# [課題内容]
サイレント・ウォークの告知文から、「プレスリリース/アピール」を含む箇所で始まり「In Blackは、ノーベル平和賞にノミネート されて、注目を浴びました。」の後で終わる部分を、一字も変えずに出力してください。

# [ページ抜粋]
┌──

プレスリリース/アピール
女性への暴力と戦争に反対する
国 際 女 性 デ ー ・ グ ロ ー バ ル ア ク シ ョ ン
サイレント・ウォーク
国際女性デーの3月8日、暴力を終わらせて平和を実現し、女性の権利を確立するために、女性たちが世界各地でさまざまな行動を企画しています。このグローバルアクションに連帯し、すべての暴力の犠牲者を悼むWomen
in Black(黒衣の女性たち)のデモンストレーション を3月9日(土)、東京で行います。
Women in Blackは、1988年1月にイスラエルで始まった、平和を求める抗議行動です。毎週金曜日に、黒衣を身につけた女性たちによって、ヘブライ語・アラビア語・英語で書かれた「占領を終わらせよう」のメッセージを掲げた沈黙のスタンディングが続けられています。
Women in Blackは、戦争と軍国主義、女性への暴力に反対する女性たちの行動として、旧ユーゴスラビア、インド、インドネシア、カナダ、デンマーク、イギリス、米国、トルコなど世界各地に国際ネットワークとして広がり、黒衣と沈黙によって、暴力への怒りと犠牲者への追悼を示しています。昨年、旧ユーゴのWomen
In Blackは、ノーベル平和賞にノミネート されて、注目を浴びました。

└──

# [抽出データ]
┌──

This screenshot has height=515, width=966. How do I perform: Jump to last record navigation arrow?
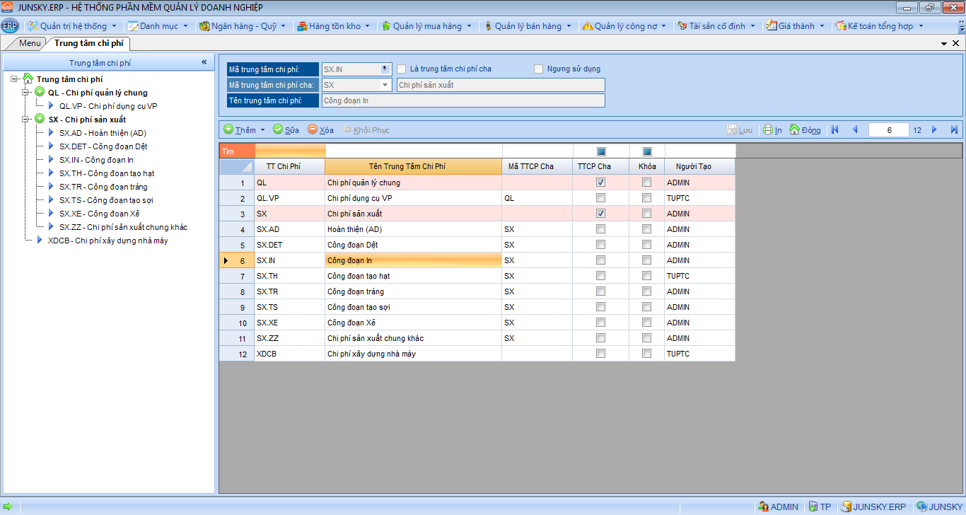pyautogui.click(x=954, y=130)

└──
┌──

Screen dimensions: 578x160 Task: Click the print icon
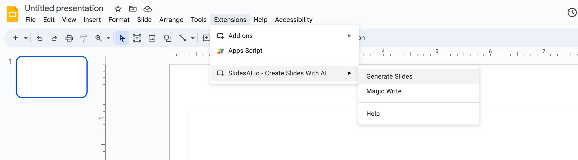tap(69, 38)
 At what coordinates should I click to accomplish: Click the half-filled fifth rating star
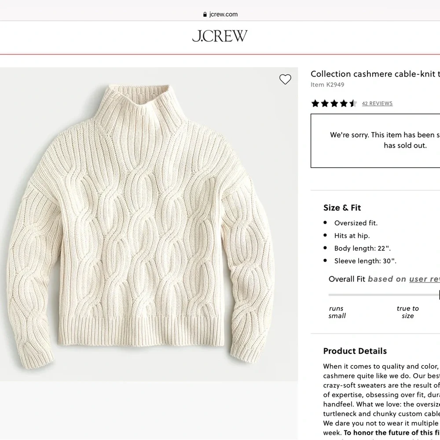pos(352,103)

└──
┌──

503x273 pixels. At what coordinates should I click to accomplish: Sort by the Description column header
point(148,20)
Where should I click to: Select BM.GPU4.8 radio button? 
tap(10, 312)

└──

# [想定解答]
プレスリリース/アピール
女性への暴力と戦争に反対する
国 際 女 性 デ ー ・ グ ロ ー バ ル ア ク シ ョ ン
サイレント・ウォーク
国際女性デーの3月8日、暴力を終わらせて平和を実現し、女性の権利を確立するために、女性たちが世界各地でさまざまな行動を企画しています。このグローバルアクションに連帯し、すべての暴力の犠牲者を悼むWomen
in Black(黒衣の女性たち)のデモンストレーション を3月9日(土)、東京で行います。
Women in Blackは、1988年1月にイスラエルで始まった、平和を求める抗議行動です。毎週金曜日に、黒衣を身につけた女性たちによって、ヘブライ語・アラビア語・英語で書かれた「占領を終わらせよう」のメッセージを掲げた沈黙のスタンディングが続けられています。
Women in Blackは、戦争と軍国主義、女性への暴力に反対する女性たちの行動として、旧ユーゴスラビア、インド、インドネシア、カナダ、デンマーク、イギリス、米国、トルコなど世界各地に国際ネットワークとして広がり、黒衣と沈黙によって、暴力への怒りと犠牲者への追悼を示しています。昨年、旧ユーゴのWomen
In Blackは、ノーベル平和賞にノミネート されて、注目を浴びました。